Glycaemic Index, or GI, tells us how fast food makes our blood sugar go up. High GI foods do it quickly, while low GI foods do it slowly.
Tip: Go for low GI stuff like whole grains, fruits, and veggies. They keep your energy stable and make you feel full. Skip the high GI things (sugary stuff) to avoid a quick energy drop.
In short, choose the slow and steady foods for a more reliable energy boost!
Is there any Low GI cake recipe? Yes, there is.
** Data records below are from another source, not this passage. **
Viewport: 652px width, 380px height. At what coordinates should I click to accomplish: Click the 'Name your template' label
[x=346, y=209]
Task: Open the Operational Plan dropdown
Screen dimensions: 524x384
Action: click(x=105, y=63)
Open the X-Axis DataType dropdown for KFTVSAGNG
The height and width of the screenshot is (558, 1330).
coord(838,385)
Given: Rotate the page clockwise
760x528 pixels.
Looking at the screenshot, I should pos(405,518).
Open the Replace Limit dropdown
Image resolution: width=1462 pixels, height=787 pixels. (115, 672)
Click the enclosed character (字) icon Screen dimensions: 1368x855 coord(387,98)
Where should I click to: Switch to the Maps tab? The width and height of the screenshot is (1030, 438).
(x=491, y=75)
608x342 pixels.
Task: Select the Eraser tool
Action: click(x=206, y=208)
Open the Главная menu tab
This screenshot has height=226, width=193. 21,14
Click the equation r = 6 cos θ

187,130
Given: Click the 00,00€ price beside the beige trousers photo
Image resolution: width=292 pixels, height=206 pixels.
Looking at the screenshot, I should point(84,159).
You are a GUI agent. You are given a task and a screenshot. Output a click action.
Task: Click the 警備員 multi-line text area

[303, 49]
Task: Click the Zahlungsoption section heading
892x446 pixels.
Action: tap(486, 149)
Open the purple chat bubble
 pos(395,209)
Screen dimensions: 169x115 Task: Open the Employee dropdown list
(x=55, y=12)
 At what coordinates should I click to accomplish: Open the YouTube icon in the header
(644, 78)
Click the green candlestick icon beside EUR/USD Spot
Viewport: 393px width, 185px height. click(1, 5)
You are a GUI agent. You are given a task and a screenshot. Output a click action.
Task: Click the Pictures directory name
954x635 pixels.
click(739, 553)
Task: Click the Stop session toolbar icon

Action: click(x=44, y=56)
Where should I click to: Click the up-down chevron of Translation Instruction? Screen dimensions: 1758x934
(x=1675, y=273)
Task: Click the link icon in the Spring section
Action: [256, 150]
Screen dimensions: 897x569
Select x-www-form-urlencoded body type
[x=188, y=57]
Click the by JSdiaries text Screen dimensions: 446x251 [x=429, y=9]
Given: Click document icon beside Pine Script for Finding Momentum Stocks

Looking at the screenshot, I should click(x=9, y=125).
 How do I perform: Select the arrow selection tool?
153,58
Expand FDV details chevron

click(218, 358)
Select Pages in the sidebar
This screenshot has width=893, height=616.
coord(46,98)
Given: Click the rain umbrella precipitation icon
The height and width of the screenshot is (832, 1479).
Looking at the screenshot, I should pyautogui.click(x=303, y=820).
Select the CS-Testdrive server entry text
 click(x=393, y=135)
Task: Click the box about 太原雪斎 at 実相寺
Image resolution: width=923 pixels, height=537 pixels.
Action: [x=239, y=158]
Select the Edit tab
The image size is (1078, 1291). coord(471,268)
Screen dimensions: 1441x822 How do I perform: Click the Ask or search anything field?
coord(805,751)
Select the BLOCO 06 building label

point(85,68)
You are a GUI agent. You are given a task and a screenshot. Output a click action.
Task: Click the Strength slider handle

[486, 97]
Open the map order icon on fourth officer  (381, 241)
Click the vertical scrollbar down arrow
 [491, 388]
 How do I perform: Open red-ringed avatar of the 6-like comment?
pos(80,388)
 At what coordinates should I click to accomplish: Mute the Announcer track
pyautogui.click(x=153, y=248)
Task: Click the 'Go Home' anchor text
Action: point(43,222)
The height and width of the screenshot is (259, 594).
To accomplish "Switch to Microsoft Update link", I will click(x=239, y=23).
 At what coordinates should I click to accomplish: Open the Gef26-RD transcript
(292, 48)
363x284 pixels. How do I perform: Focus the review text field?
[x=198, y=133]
Flowerless almond meal and pear cake – low GI guilt free pleasure.
Equipment:
- 8″ Cake Pan
- Stand Mixer
Ingredients:
- ¾ cup sugar (144 g)
- 4 oz butter (room temperature, 113 g)
- 4 large eggs
- 1 tsp vanilla extract
- 1 tsp almond extract
- 2 ½ cups almond flour (280 g, packed)
- 1 tsp baking powder
- ¼ tsp kosher salt
- 2 medium pears (cored & sliced)
- 1 – 2 tbsp sliced almonds (optional for topping)
Instructions:
- Heat the oven to 350°F.
- Grease and line an 8” round cake pan with parchment paper, letting it hang over the sides. Put another piece of parchment paper at the bottom. Set aside.
- In a bowl, whisk almond flour, salt, and baking powder. Set aside.
- In the mixer, beat butter and sugar until fluffy. In a small bowl, lightly beat eggs with vanilla and almond extract. Gradually pour into the mixer while it’s going at a lower speed. Increase speed and beat until fully mixed.
- Add the almond flour mixture, mix until smooth.
- Pour batter into the pan. Add sliced pears, pressing them halfway in. Sprinkle almond slices on top.
- Bake for 55 – 60 minutes until the center isn’t jiggly and a toothpick comes out clean. Check at 45 minutes; if the top is browning too much, cover with foil.
- Take the cake out, let it cool in the pan on a wire rack before removing.
- Dust with powdered sugar before serving.